We are welcomed at the entrance by Masood Hussain, who leads us to the upper level where he proudly explains the contents of a few rare books of the community. “Our families have been caretakers here for generations,” he tells us with a wide smile. We spot several photo exhibits around us.
Caretaker Masood Hussain
“We just held an exhibition of the city’s Jewish history sourced from the digital archive that I am working on,” shares Silliman. It’s an invaluable resource. “Bring it down to Bombay!” is our first reaction to the exhaustive repository.
STOP 3: Beth El Synagogue
We diligently follow our guide while combating the bullish traffic on Brabourne Road, to reach Pollock Street. Walking through this narrow gully feels as if all of India’s market produce has been hastily thrown into a tiny location. The smells and sounds are in full flow.
All of a sudden, an impressive pale yellow façade springs up on us.
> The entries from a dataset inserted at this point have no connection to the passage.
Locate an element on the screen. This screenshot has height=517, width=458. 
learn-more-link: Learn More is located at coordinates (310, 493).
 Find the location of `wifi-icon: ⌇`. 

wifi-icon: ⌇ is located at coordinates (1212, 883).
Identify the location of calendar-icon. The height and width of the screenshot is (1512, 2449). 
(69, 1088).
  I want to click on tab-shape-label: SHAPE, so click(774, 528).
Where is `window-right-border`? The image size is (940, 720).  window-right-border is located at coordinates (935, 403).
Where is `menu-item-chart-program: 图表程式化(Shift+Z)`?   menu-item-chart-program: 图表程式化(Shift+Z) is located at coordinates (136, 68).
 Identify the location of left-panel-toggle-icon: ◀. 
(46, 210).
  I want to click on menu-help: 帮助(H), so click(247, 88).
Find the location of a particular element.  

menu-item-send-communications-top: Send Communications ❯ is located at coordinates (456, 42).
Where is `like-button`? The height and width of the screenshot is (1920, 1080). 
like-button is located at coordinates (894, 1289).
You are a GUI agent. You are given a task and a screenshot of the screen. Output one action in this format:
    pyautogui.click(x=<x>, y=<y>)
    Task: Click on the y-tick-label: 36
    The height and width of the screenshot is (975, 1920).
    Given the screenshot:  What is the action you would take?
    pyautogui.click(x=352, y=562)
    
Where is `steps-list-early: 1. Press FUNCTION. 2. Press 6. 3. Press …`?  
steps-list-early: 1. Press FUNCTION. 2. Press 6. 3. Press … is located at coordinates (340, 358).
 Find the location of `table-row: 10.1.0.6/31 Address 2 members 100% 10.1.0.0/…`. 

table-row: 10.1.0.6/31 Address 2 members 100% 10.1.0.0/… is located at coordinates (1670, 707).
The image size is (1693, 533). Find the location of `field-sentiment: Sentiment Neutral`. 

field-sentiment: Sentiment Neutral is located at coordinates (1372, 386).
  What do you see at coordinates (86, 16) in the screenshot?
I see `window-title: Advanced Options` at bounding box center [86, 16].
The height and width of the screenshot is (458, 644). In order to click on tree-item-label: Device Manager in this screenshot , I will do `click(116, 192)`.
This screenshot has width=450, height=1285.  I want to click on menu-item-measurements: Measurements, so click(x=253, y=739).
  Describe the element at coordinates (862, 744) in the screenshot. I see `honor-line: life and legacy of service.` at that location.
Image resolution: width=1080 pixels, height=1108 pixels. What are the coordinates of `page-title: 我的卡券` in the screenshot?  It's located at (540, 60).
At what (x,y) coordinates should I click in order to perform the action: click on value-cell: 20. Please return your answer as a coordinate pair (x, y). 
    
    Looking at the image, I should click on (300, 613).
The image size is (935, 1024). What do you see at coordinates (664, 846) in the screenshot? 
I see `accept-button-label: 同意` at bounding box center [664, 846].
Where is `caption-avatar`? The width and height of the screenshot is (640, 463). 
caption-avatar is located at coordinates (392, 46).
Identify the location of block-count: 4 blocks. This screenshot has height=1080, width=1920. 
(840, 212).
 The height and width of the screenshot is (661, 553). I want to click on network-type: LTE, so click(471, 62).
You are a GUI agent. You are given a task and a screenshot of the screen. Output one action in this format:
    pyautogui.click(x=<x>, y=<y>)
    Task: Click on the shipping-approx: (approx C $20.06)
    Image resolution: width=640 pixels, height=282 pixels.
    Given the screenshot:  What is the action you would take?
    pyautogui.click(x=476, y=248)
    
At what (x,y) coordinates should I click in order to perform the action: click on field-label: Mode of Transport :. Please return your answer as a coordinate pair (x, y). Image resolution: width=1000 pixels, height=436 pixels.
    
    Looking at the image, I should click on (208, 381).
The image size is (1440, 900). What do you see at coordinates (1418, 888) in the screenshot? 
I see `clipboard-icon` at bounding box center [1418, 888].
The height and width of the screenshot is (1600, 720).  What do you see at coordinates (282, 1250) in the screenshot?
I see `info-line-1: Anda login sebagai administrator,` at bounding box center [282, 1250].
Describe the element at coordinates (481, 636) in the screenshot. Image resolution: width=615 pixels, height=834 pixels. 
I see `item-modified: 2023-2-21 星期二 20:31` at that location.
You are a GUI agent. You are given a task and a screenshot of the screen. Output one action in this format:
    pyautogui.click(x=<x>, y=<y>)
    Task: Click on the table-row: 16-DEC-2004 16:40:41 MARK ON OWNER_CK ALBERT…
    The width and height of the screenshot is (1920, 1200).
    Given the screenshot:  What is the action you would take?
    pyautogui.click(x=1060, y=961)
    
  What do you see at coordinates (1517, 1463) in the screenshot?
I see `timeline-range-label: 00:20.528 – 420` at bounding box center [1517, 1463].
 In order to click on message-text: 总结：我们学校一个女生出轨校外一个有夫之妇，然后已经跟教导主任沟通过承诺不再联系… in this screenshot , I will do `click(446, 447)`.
The Beth El Synagogue was built in 1855-56 by visionaries, Joseph Ezra and Ezekiel Judah. Silliman leads us up the flight of marble steps to our final stop. Inside, we note that the basic architecture is similar to the other two synagogues. Though not in use for the congregation, its interiors are well maintained.
The craftsmanship of the chandeliers, stained glasswork, especially above the main entrance, its half dome and balconies, take our breath away. Despite the buzz outside, we could hear a pin drop as the past and present come to a standstill inside. Finally, we are able to gauge the unique challenge that faces this once-vibrant, now-dwindling community that has been integral to Kolkata’s cosmopolitan fabric.